Mexico City, May 14 - The price of tortillas, a political hot button in Mexico where the corn pancakes are eaten more readily than bread, is expected to jump about 18 percent by June on rising costs for fuel and corn, a major industry group said on Wednesday.
Average tortilla prices should rise to 10 pesos ($0.95) per kilo in June from 8.5 pesos per kilo now, Rafael Ortega, who heads the National Chamber for the Tortilla and Dough Industry, told Reuters. Ortega's organization groups together about 40 percent of the country's tortilla producers.
The chamber's forecast, together with other projections of even sharper increases that have been published in Mexican newspapers, contradicted recent statements from major retailers that tortilla prices will not rise sharply this year.
Food costs are a serious concern for the poor in Mexico, where the minimum wage is around $5 a day. In the past, the government has made deals with retailers and producers to control tortilla costs.
Investors seized on the forecasts as more evidence that the price increases will fuel higher inflation and might lead the central bank to raise interest rates this year.
Yields on Mexican interest rate futures surged on Wednesday, showing investors had significantly increased bets of a rate hike sometime this year.

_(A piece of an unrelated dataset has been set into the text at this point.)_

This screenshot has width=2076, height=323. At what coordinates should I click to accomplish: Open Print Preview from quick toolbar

The yield on Mexico's benchmark 10-year peso bond rose 7 basis points to bid 8.10 percent.
Barclays Capital Research said in a note that higher tortilla prices would lead to inflation problems.

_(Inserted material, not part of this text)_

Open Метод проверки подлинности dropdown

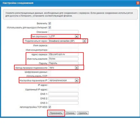pyautogui.click(x=76, y=68)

"This increase would have a significant impact on domestic inflation, probably pushing it toward, or even above, the ceiling of the central bank's 4.5 percent to 5.0 percent inflation forecast range for the next couple of quarters," it said.
Ortega said the average price for a tonne of milled corn has jumped to 3,650 pesos from 3,000 pesos in January.

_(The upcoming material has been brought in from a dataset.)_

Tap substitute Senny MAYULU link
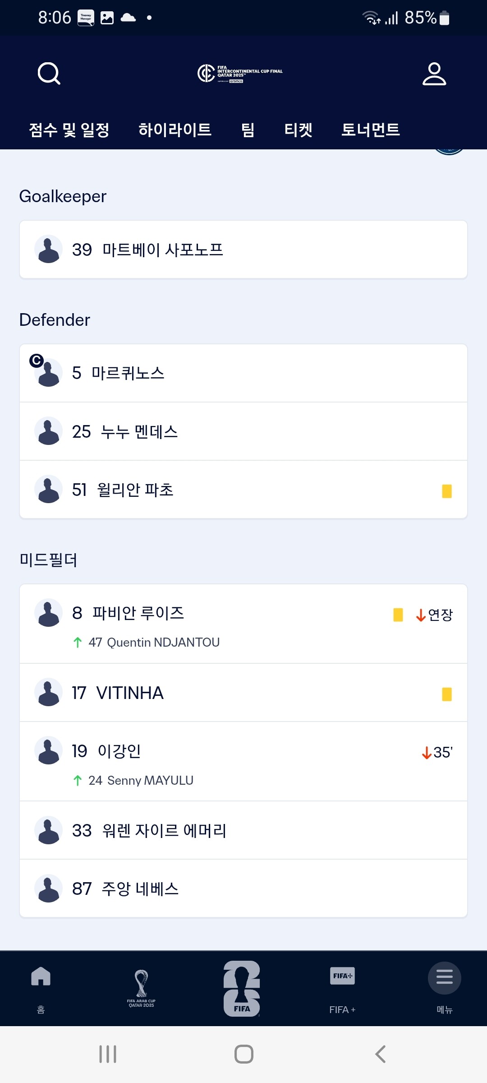487x1083 pixels. 141,780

"It is just supply and demand," Ortega said.
"NO OPTION"
Another industry group said tortilla prices would rise gradually to 9 pesos ($0.85).
"Our members have no option, or they raise prices for tortillas or close their businesses," Lorenzo Mejia, leader of the National Association of Industrial Millers and Tortilla Outlets, told local radio.
In Mexico City, tortilla store staff said they also had heard prices for the staple would rise due to dough, fuel and power costs.
"Everything is on the way up," said Juan Manuel Aguilar, who helps run a tortilla store in a working-class neighborhood of the capital.
Global grain prices have surged on higher demand from countries like China, scant harvests in many countries and growing demand for grain from the biofuel industry.
In some parts of the world, soaring prices for basic food staples such as rice have sparked street protests and riots.